Show each line of the records that contains the string "width".

Top of Raw data

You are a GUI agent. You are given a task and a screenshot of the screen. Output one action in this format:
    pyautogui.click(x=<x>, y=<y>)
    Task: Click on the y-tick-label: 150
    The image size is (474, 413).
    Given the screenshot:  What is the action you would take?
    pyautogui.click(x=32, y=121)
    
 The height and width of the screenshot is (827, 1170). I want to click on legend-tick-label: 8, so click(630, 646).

Bottom of Raw data
Top of Raw data

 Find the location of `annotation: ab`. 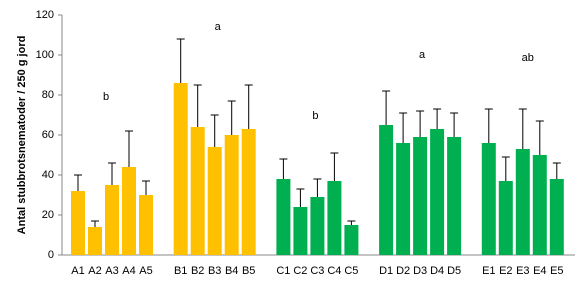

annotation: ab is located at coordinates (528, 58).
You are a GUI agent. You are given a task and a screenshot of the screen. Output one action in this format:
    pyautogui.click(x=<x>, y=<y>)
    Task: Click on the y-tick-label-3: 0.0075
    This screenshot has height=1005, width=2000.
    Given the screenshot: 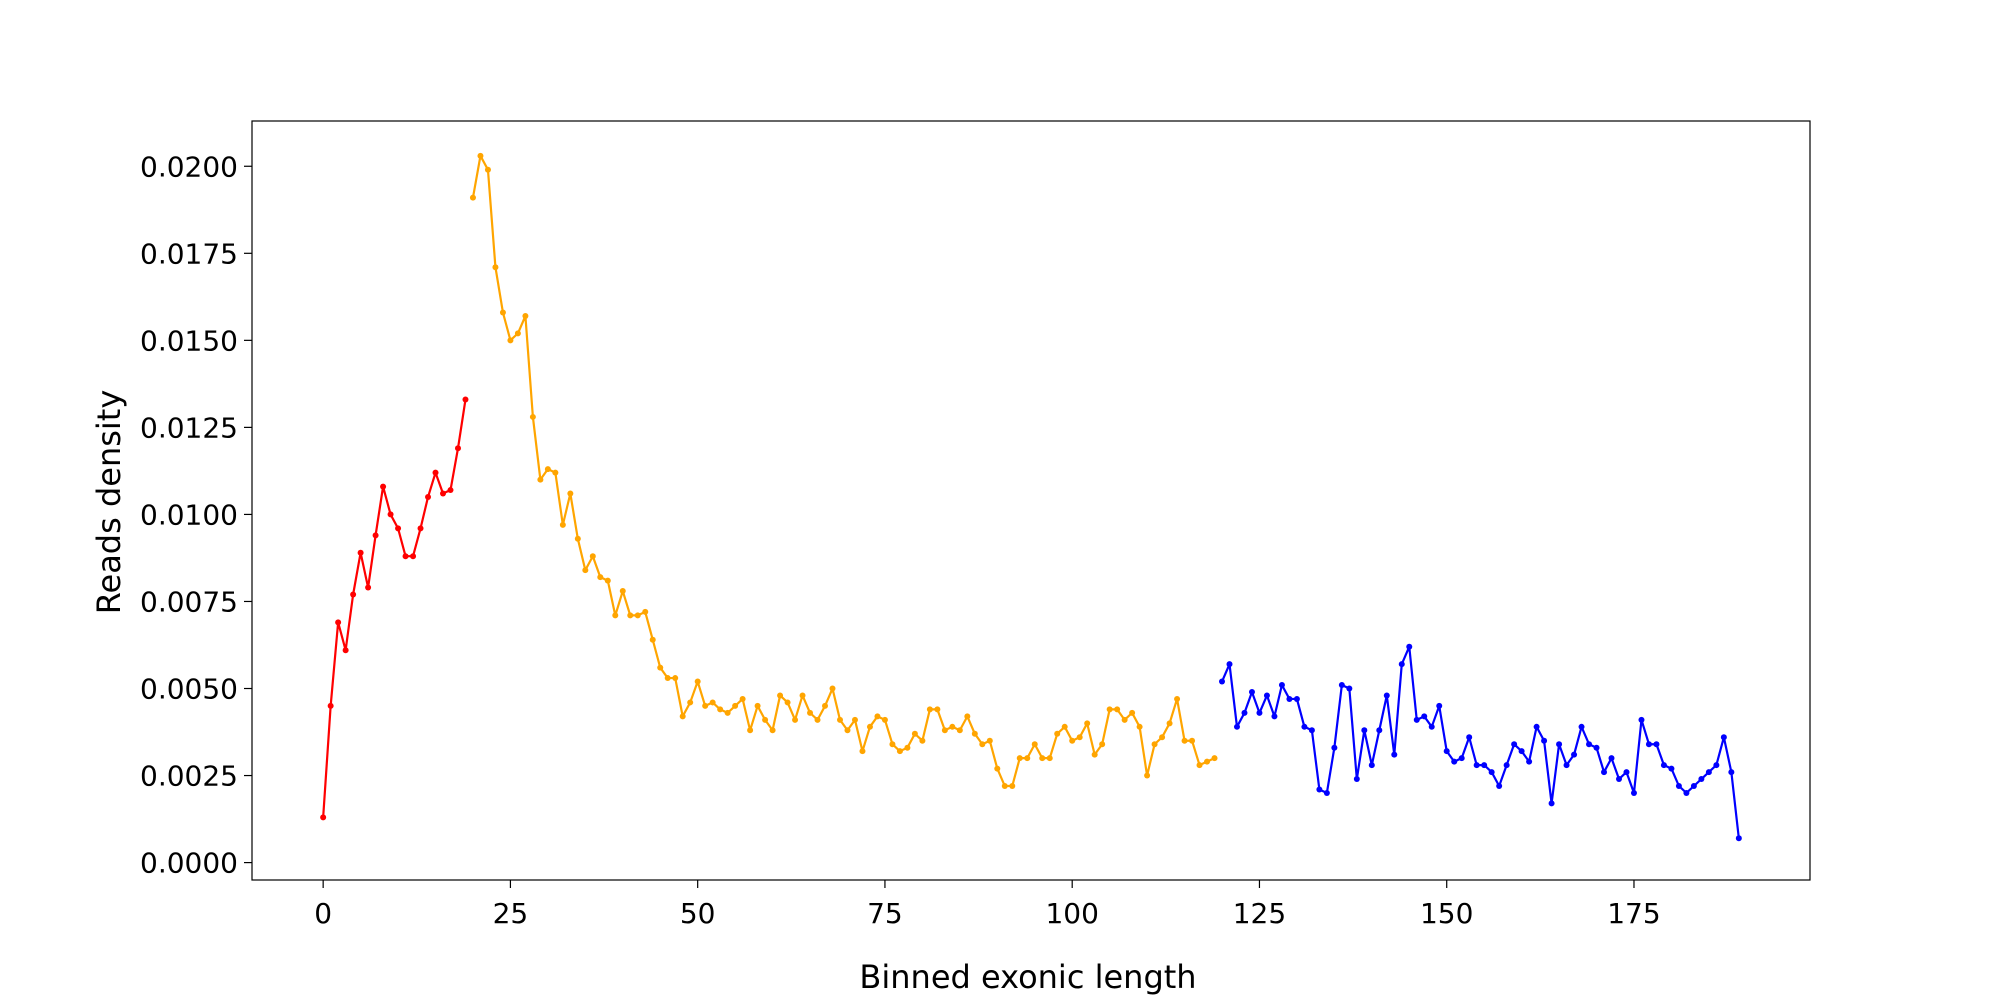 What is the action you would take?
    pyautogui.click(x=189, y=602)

Bottom of Raw data

#### Worked solution
 The height and width of the screenshot is (827, 1170). I want to click on legend-tick-label: 8, so click(630, 646).
    This screenshot has height=1005, width=2000.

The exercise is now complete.